Based on her interactions in South Korea, Babe says she can break down the attitudes toward gyopo into three types.
She described the first as "a person that's older who is sort of angry about you being a Korean but not being fully Korean." The second type is "very friendly and helpful" but sometimes "overbearing when they try to convert you or reform you."
The third are people who seem flummoxed and simply incapable of grasping her background.
But gyopo who look Korean but behave in a "non-Korean" way may be a target of discrimination. Kang also pointed out Koreans' tolerance for most other foreigners' behavior: "If you're white, you can get away with almost anything."
Looking Korean has affected her employment opportunities as well.
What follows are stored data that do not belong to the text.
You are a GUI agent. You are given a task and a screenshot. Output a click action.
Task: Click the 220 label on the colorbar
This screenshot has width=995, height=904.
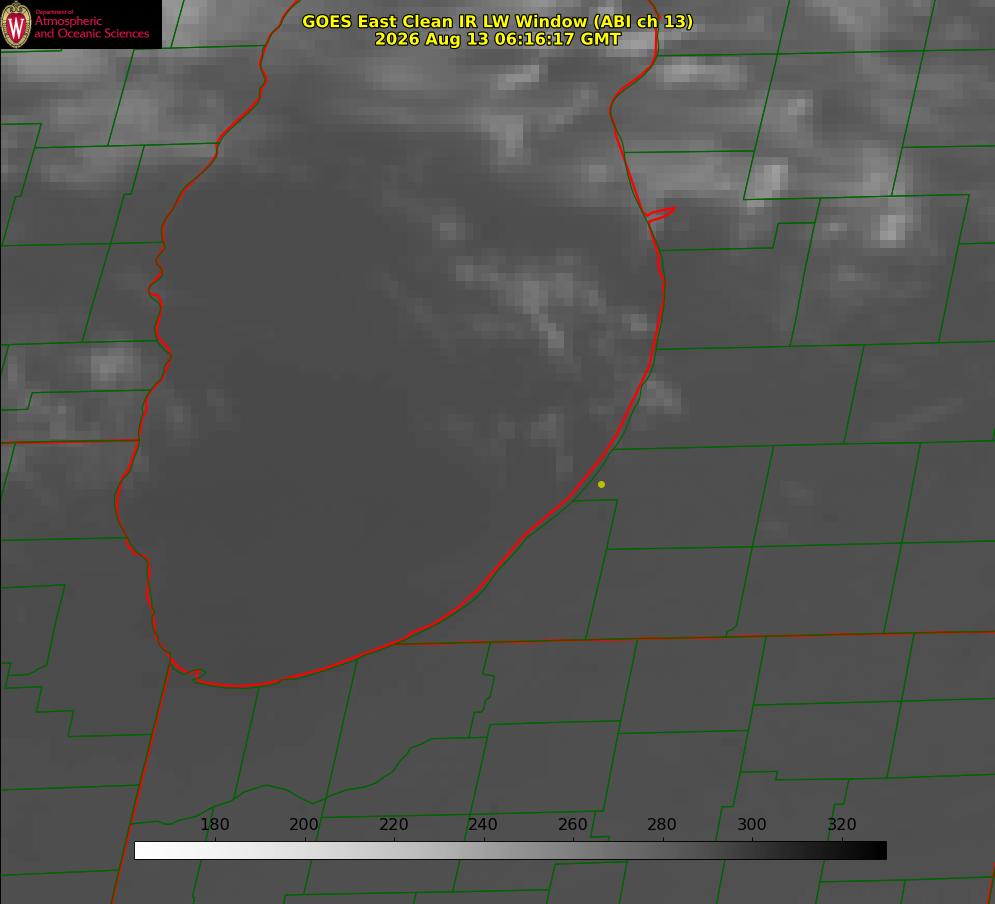(x=393, y=824)
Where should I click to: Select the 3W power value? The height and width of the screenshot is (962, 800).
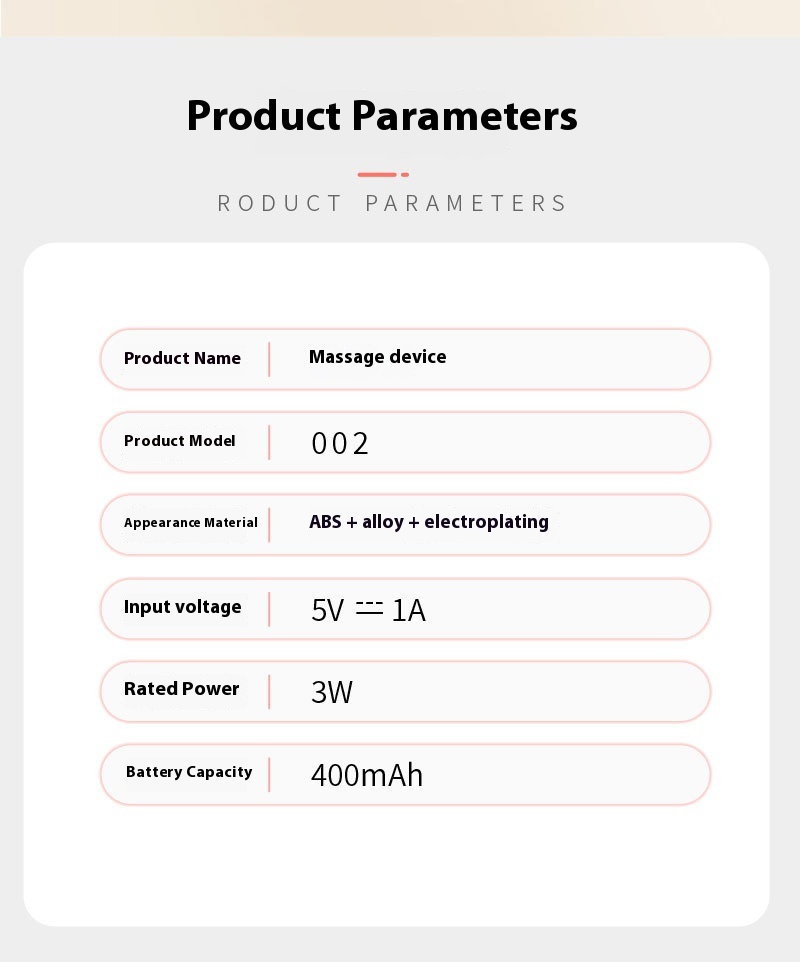pyautogui.click(x=331, y=692)
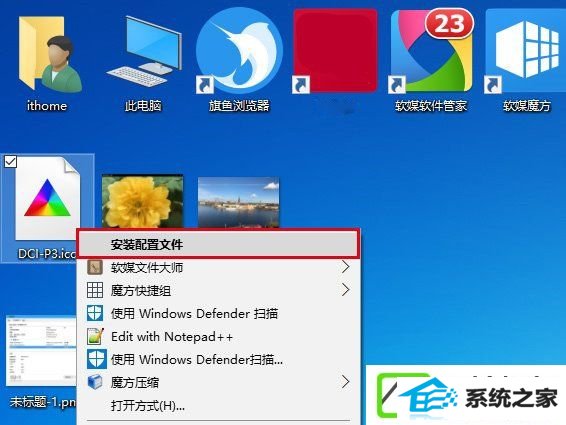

Many English teaching positions posted on the Internet include "no gyopo" clauses. "They don't fully understand that speaking and appearance are not really related," she said of employers. Michelle Kim, a New Jersey-raised gyopo, described an interview scenario that has become familiar. "They say, 'Oh, we didn't know you were Korean; we thought you were American,' and I say, 'Well, I am an American.' "
She added that "gyopo only" jobs usually pay less.
The KWB notes are that YES, this is true but it is all based on Korean’s perceptions of “Best Teachers” and the Institutes must give in to the whims of the mothers, the AhJumMa who wants a White teacher even if they are from Belgium with a heavy accent. The KWB has lived here 14 years and lost many jobs to ‘Whitey’ nothing you can do about it!
For some the reality of being a banana does not give “White Privilege” in the land of our mothers/fathers. SIGH…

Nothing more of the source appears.